Saturday, May 30, 2020

Read, Write, Reflect, Repeat: Making the Skill Connections

The next few weeks will be strange. Here in Japan we are beginning baby steps of returning students to the physical classrooms of the new year that began in early April. I’m looking forward to meeting my students in 3D! What that first step looks like here is each day of the week assigned to a department (M: math/computer; Tu: English; W: science/music; Th: Japanese; F: social studies/art) for “consultation classes.” So my English classes (both English language arts and EFL) each have an assigned time on Tuesday where students can come for an hour of help if they want and need it. The other 4 days, I am conducting online education, as usual. Except that an unknown portion of my students may be attending other classes. So I was working to come up with assignments that would be worthwhile as well as doable for students not attending live online classes. 

Suddenly I realized I could pick up an important reading/writing/reflecting thread: parallel construction.
This past week we were bringing an essay through its final drafts in one of my classes. For the editing class, I’d scanned the revised drafts for error patterns to teach a mini-lesson on. I noticed a majority of students had made errors in parallel construction. So I pulled some examples from their work and taught the lesson.

The next day when students turned in the final draft, they reflect on their learning in a Google form. Here are the questions I asked:
  • What is something you worked hard to improve or do well in this piece of writing?
  • What is something you want to work to improve in your next piece of writing?
  • What's something you learned about the topic, the world, or yourself while working on this piece?
  • What is something you learned about writing while working on this piece?
I noticed the mention of parallel construction: “I want to improve more on the parallel grammar when writing the sentence.” 

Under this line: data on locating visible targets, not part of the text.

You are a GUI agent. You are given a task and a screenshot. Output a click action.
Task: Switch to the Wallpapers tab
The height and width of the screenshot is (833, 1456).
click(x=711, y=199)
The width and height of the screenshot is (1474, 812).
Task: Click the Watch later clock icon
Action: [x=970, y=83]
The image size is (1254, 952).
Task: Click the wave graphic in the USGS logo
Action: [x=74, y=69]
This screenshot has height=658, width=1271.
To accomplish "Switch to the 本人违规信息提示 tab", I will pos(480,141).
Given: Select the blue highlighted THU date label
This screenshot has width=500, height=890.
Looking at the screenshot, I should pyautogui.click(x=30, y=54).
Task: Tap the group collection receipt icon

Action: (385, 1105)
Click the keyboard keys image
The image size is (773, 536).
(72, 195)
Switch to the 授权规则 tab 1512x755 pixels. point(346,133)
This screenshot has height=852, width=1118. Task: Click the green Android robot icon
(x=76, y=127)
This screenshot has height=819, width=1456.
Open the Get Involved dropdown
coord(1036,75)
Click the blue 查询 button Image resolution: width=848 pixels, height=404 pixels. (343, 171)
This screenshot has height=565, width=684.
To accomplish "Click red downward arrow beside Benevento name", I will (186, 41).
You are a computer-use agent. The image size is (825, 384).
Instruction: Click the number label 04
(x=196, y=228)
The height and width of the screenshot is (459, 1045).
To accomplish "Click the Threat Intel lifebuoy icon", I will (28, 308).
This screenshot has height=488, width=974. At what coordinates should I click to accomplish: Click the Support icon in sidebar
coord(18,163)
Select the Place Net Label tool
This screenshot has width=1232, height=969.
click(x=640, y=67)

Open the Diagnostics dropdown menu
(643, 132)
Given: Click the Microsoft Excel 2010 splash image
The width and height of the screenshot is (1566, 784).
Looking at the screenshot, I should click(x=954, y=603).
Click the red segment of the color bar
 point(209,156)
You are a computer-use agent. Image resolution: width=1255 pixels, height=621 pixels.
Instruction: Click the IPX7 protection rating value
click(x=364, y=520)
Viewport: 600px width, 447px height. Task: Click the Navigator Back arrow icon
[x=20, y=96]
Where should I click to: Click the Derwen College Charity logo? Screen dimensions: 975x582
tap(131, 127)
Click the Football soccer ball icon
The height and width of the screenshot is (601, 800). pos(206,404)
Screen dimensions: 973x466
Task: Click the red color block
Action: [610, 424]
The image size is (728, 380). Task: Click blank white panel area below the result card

Today as I was creating next week’s online assignment, I thought, “I should include a mentor sentence component.” Then I thought, “I should pick up on the interest in practicing parallel construction.” But would I be able to find parallel construction in the chosen article that would be simple enough for these advanced high school EFL students to be able to understand and to benefit from patterning? Yes!!! Here are the 2 mentor sentences I found:
  • “We nurse one another, romance one another, weep for one another.” (paragraph 2)
  • “The same is true for people who steal or despots who slaughter.” (paragraph 6)
Here are the modeling exercises I came up with:
  • For sentence 1: Write a sentence modeled on this one. Write about some group of people you are a part of--basketball teammates, KIUA students, Japanese people, Christians, teenagers, or some other group of your choice. Use this pattern: We _____ one another, _____ one another, _____ one another.
  • For sentence 2: Write a sentence modeled on this one. For example:
    • We’re having days that are warm and nights that are cool.
    • I enjoy being with Japanese who are reserved and polite and Americans who are outgoing and warm.
    • I prefer dogs that are friendly to cats that are aloof.
I can hardly wait to see what students do with this—whether they will appreciate that this is a response to their reflection on this past week’s essays, whether I’ve been able to calibrate my ELA expectations for EFL, and whether these advanced 11th and 12th graders are able to latch on to the connection between reading English and writing English.